第441章 山口血战清算旧账

就这么着,一路走,一路丢。饥饿、严寒、伤病、狼吻……不断掳走队伍里最虚弱的人。

当这支残破不堪的队伍,凭着胡大胡子那点模糊的山地记忆和柱子爹老跑山人说过的只言片语,挣扎着摸到人们记忆中该是山口的地界时,回头看看,当初那十好几口子,就只剩下七个了。

这七个幸存者,早已没了人样。棉衣褴褛,露着乌黑的棉絮和结着冰碴的皮肤;眼窝深陷,颧骨高高凸起,脸上只剩下一层黝黑起皮的皮包着骨头;眼神浑浊,混杂着长途跋涉后的极致疲惫、见惯生死的麻木,以及在这绝境尽头,眼看可能触摸到生路时,迸发出的那一丝骇人的、近乎癫狂的亮光。
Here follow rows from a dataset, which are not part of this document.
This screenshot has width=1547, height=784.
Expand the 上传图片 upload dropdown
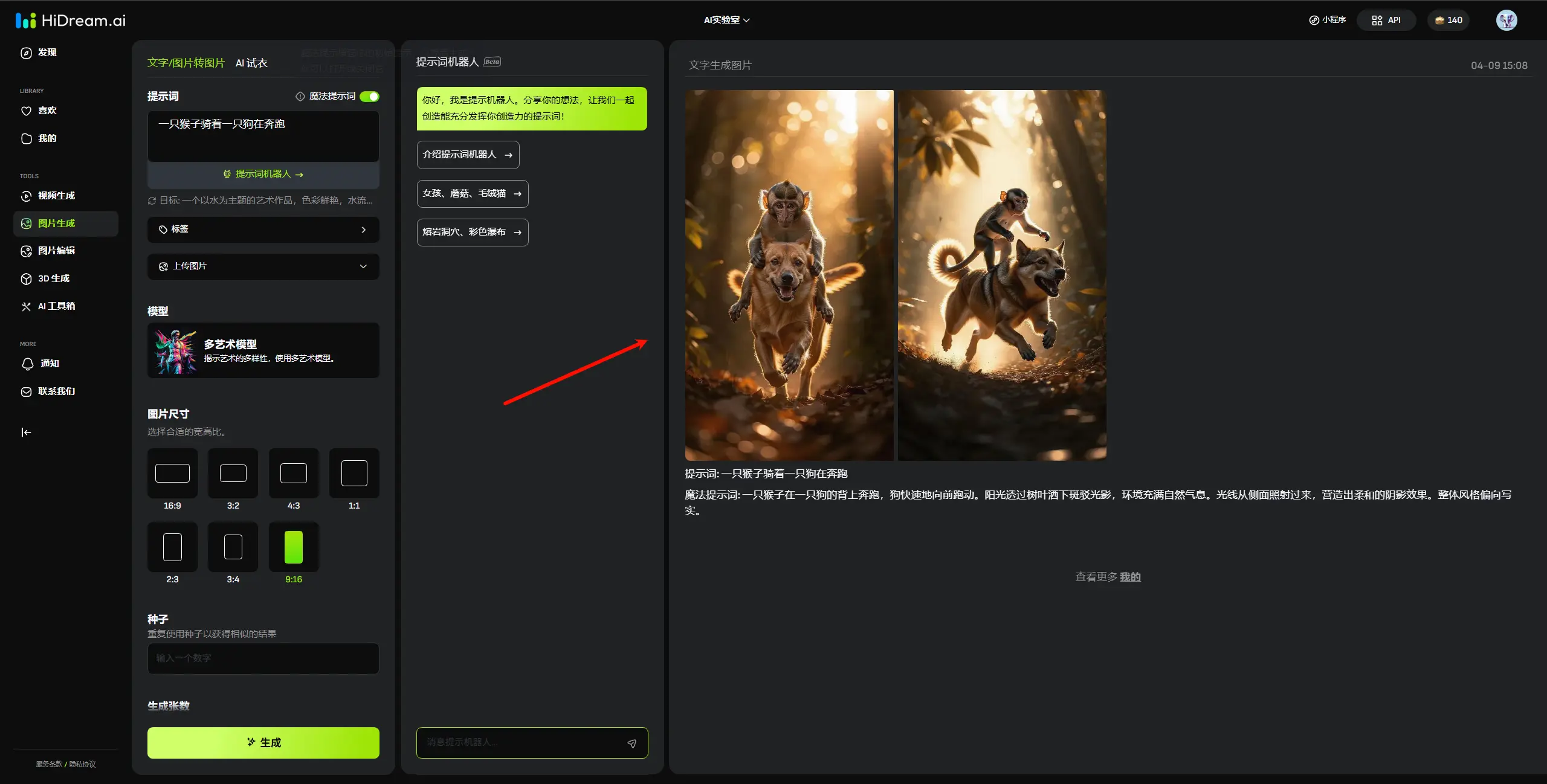(263, 266)
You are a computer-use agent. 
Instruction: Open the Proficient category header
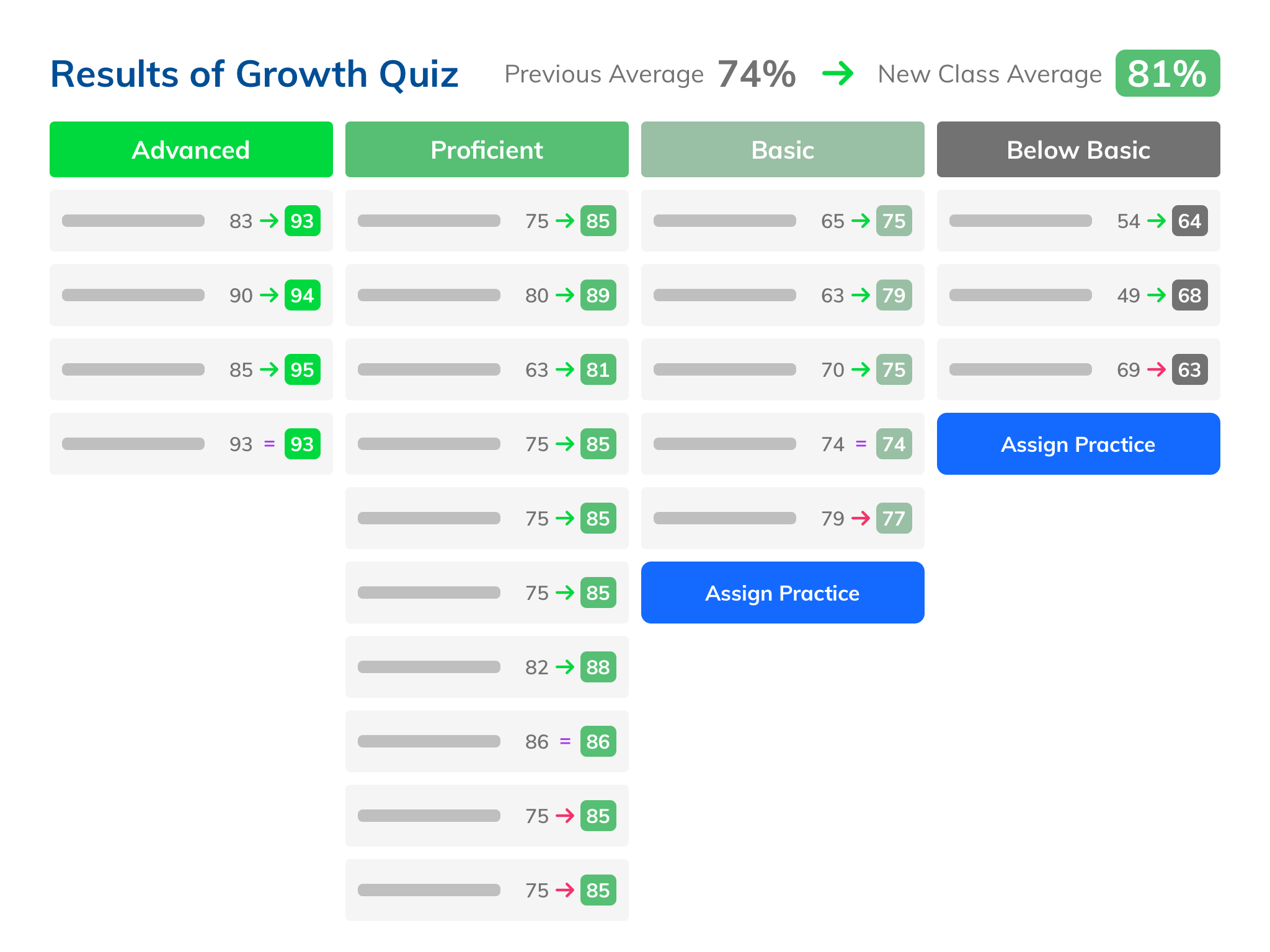tap(486, 149)
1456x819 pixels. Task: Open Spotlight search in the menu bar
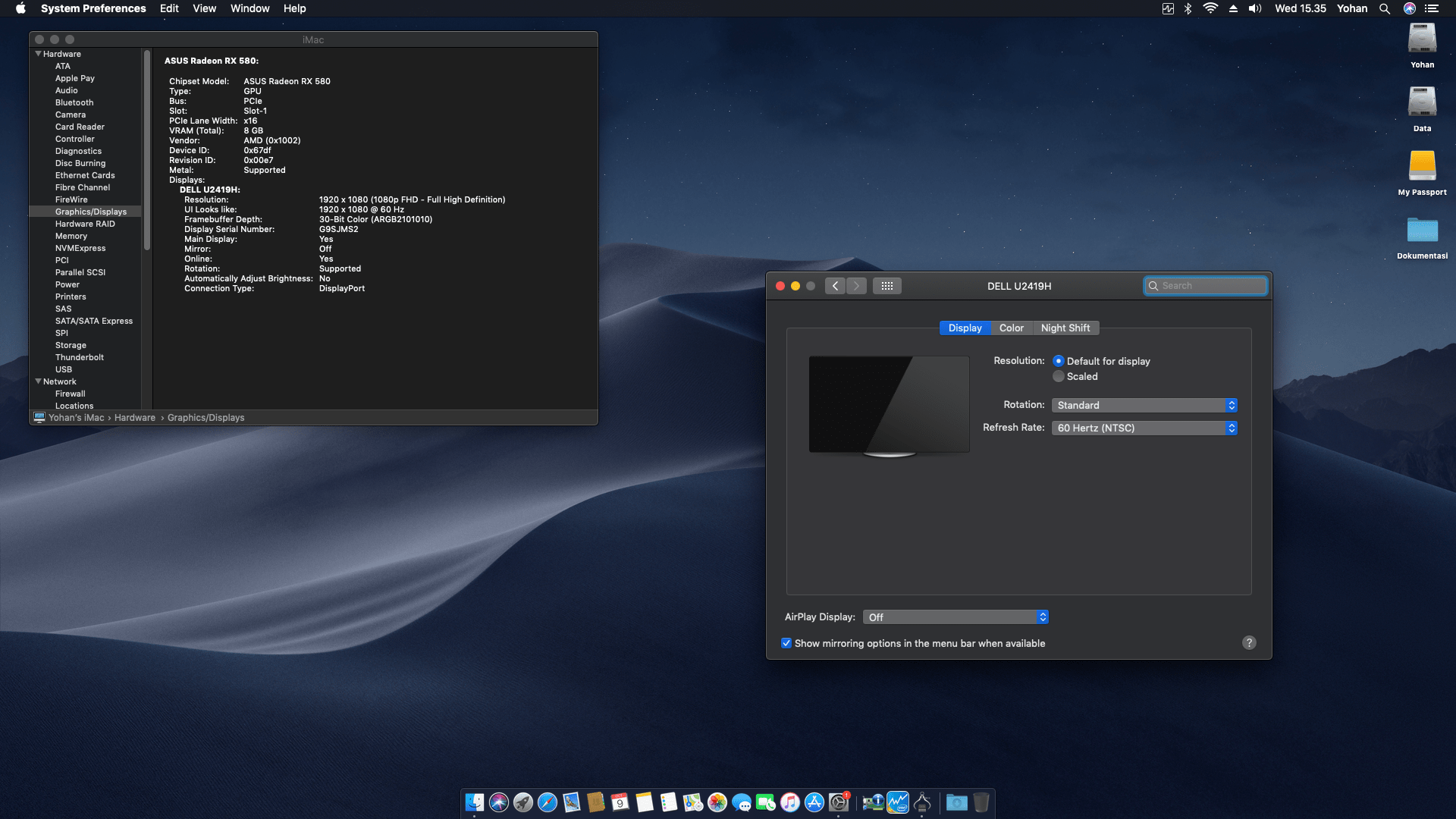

他们互相搀扶着,或者说,是互相支撑着,每个人的重量都压在旁边人身上,形成一个摇摇晃晃、却异常稳固的三角形。能活到现在,靠的不是体力——体力早就耗干了;靠的是一口不肯咽下的气,是胡大胡子那未必精准、却成了唯一指望的领路,是心底最深处那点对“外面世界”尚未完全熄灭的念想。

远远地,山势似乎真的开了口子,树木变得稀疏,天空似乎也显得比林子里头开阔了些。风里带来的味道,仿佛也不一样了,少了那股子陈年落叶腐烂的阴湿气。难道……真要熬出头了?

希望,这玩意儿最是害人。它能让你在绝境里撑下去,也能在你最意想不到的时候,给你最狠的一刀。

就在胡大胡子他们七个,拼尽最后一丝气力,互相拖拽着,从一条被积雪覆盖的、乱石密布的干涸河沟里爬上来,眼前出现一片相对开阔的、布满风化碎石的空地时——他们以为,这就是山口的标志了。

几乎就在同一时刻,空地的另一头,那条被几块巨大山岩遮挡的岔路口,也跟跟跄跄、连滚带爬地,撞出来另一伙人。

五个。

是贾怀仁他们!

如果说胡大胡子他们像是从地狱最底层爬出来的苦役,那贾怀仁这五位,就是从十八层油锅里刚炸了一遍、又扔进冰窟窿淬过火的鬼魂。

自打在那条死亡山谷里遭遇了鬼子留下的毒气罐,丢下抽搐而死的“麻杆”之后,剩下的六个人就彻底垮了。不只是身体上的,更是精神上的。

他们像是一群被烙铁烫了魂的惊弓之鸟,任何一点风吹草动都能让他们跳起来。贾怀仁那支曾被他当作最后依仗的五四式手枪,子弹早在几天前为了一只瘦兔子就打光了,如今成了块废铁,别在腰里都嫌沉。